One of the fundamental questions for climate scientists is the extent to which solar output may vary in the future. The sun’s all-encompassing effect on Earth’s atmosphere means that even slight changes in irradiance can have significant implications for global climate.
|Small variations in solar irradiance can have significant impacts for Earth’s climate
[Credit: NASA Solar Dynamics Observatory]
However, scientists can only hypothesize about the average magnitude of variability as the sun moves from one approximately 11-year solar cycle to the next. They have amassed several decades of satellite observations. But although such observations are designed to be precise, they are not entirely accurate and cannot reveal potential changes in the sun’s output during past events such as the Maunder Minimum of the 1600s and early 1700s, a time of unusually low sunspot activity.
If observations of the sun don’t go back far enough in time to provide data about its variability, what options are left?
A team of researchers at the National Center for Atmospheric Research (NCAR) and Tennessee State University has come up with a novel approach. Rather than focusing on the sun, they analyzed existing data from an array of telescopes trained at 72 sun-like stars. By applying statistical techniques to the observations, taken from 1993 to 2017, they have assembled a picture of the sun’s variability that’s statistically equivalent to observations stretching back to 1750.
“These long-term data sets of stellar observations can say important things about the stars, the sun, and Earth’s climate,” said NCAR scientist Ricky Egeland, a co-author of a recent study about the research. “These are the kinds of observations that, if they continue, can improve our fundamental understanding of solar variability and Earth’s climate.”
Narrowing the range
The research team’s initial findings indicate that variations in total solar irradiance since 1750 average 4.5 watts per square meter, or W m-2 (a standard measure used by climate scientists to measure the extent of solar heating of Earth’s atmosphere).
The authors cautioned that this number will likely decline substantially with future observations because, statistically, the longer a variability is measured, the less its average changes over time in most cases. (To understand why, imagine that you’re calculating the average change in daily high temperatures in a particular city. If you only measure two days, one in the winter with a high of 20 degrees and the other in the summer with a high of 90, then the average variation is 70 degrees. But if you keep measuring on the same days for years, that average variation will drop to less than a degree.)
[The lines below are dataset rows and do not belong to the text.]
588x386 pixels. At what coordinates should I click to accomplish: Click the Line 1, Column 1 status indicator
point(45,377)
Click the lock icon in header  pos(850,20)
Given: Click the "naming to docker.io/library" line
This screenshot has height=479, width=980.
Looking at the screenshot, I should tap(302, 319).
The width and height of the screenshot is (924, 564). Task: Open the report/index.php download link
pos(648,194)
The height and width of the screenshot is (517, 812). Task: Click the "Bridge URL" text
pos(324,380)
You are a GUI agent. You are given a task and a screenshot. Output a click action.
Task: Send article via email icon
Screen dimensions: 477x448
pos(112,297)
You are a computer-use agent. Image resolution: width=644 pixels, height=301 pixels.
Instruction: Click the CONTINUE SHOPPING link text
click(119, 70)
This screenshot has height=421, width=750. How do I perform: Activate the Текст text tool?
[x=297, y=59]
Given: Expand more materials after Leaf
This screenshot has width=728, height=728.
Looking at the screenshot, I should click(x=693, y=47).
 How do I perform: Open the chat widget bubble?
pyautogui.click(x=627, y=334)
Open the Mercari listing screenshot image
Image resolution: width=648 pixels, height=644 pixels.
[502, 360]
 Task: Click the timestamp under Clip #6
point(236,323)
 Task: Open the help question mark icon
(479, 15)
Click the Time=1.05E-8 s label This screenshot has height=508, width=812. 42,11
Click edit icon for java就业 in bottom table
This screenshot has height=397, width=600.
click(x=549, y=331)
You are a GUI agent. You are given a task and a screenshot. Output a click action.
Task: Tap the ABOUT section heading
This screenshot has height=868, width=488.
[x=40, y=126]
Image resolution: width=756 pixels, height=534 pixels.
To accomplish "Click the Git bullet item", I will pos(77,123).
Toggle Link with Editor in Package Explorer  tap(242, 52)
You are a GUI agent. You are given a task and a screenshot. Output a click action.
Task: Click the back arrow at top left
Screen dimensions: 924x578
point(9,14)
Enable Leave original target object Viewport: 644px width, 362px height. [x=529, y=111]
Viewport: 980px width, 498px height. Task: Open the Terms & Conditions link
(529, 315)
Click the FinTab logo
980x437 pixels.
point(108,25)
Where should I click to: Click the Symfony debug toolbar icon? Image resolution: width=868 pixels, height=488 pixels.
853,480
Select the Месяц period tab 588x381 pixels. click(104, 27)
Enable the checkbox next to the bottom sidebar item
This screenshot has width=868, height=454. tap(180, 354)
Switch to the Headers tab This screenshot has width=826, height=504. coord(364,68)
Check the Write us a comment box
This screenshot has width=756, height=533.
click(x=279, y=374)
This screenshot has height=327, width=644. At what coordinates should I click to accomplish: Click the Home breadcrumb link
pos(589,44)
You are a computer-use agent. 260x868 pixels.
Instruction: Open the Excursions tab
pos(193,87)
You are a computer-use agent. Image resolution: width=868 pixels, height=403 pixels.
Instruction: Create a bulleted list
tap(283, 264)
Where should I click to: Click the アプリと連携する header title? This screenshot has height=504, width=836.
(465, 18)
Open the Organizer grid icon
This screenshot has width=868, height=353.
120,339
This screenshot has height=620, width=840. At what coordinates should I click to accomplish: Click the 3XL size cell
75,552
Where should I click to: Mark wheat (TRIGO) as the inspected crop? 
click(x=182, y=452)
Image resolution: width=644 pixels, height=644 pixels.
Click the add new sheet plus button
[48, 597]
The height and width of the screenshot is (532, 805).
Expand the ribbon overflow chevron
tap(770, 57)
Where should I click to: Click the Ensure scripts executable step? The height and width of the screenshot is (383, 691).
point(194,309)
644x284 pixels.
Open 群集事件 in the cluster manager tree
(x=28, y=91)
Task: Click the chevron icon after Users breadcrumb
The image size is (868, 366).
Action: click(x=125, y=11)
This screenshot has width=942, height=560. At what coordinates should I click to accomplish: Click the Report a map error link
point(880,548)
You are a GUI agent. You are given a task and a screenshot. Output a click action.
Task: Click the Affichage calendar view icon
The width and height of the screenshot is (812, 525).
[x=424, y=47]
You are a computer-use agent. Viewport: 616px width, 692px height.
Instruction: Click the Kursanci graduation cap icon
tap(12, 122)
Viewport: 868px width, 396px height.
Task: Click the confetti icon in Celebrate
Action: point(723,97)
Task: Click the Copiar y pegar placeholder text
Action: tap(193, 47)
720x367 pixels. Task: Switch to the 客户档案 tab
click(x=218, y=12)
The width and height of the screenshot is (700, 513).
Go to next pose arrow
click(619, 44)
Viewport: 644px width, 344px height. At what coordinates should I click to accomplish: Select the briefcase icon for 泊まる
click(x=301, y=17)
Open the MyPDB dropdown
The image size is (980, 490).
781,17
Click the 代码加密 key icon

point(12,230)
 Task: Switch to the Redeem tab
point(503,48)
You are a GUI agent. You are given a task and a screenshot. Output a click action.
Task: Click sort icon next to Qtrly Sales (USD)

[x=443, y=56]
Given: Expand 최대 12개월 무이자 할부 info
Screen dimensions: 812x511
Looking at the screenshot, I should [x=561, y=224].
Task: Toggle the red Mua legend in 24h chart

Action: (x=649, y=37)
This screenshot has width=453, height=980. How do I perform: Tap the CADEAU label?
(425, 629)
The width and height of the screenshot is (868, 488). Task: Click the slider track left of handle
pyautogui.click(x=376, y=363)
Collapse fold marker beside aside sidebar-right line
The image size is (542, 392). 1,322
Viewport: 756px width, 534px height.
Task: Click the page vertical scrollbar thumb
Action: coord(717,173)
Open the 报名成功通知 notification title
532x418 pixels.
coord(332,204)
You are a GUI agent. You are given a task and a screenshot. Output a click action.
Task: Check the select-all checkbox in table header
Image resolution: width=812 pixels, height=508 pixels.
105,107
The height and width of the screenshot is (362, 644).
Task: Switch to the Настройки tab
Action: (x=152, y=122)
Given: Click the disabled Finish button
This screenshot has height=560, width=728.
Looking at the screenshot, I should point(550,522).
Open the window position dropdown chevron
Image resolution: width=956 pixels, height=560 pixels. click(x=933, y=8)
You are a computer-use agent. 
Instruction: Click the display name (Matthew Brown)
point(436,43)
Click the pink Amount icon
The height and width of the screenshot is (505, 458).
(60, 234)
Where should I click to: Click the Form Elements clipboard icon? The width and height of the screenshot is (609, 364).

Generating an accurate estimate of solar variation is critical to understanding the impact of different factors on global climate. Solar variability is currently estimated through crude extrapolations as ranging from -0.3 to +0.1 W m-2 since 1750 according to extrapolations by the Intergovernmental Panel on Climate Change. In comparison, societal emissions of greenhouse gases in recent years have an estimated heating impact of about 2.2 W m-2 since 1750, according to the IPCC.
The new technique may confirm the IPCC estimate of solar variation, or it could be used to refine it.
“By using this approach, you get more and more precise measurements of the stars as time goes on, and you get a better clue of how a star like the sun is going to behave on timescales of 25 to 50 years, times when our children will be alive” said NCAR scientist Philip Judge, who co-authored the study.
The authors said that continued observations with the array of photometric telescopes at Arizona’s Fairborn Observatory will provide improved long-term estimates of solar variability.
“These unique datasets represent the most precise measurements in existence of brightness variability in sun-like stars,” said co-author Gregory Henry of Tennessee State University, who has devoted the past 25 years to making these measurements with TSU’s array of robotic telescopes in Arizona. “If we can continue making these observations for another decade or so, our datasets will become even more valuable to the quest to understand long-term climate variability on Earth.”
The study is published in The Astrophysical Journal.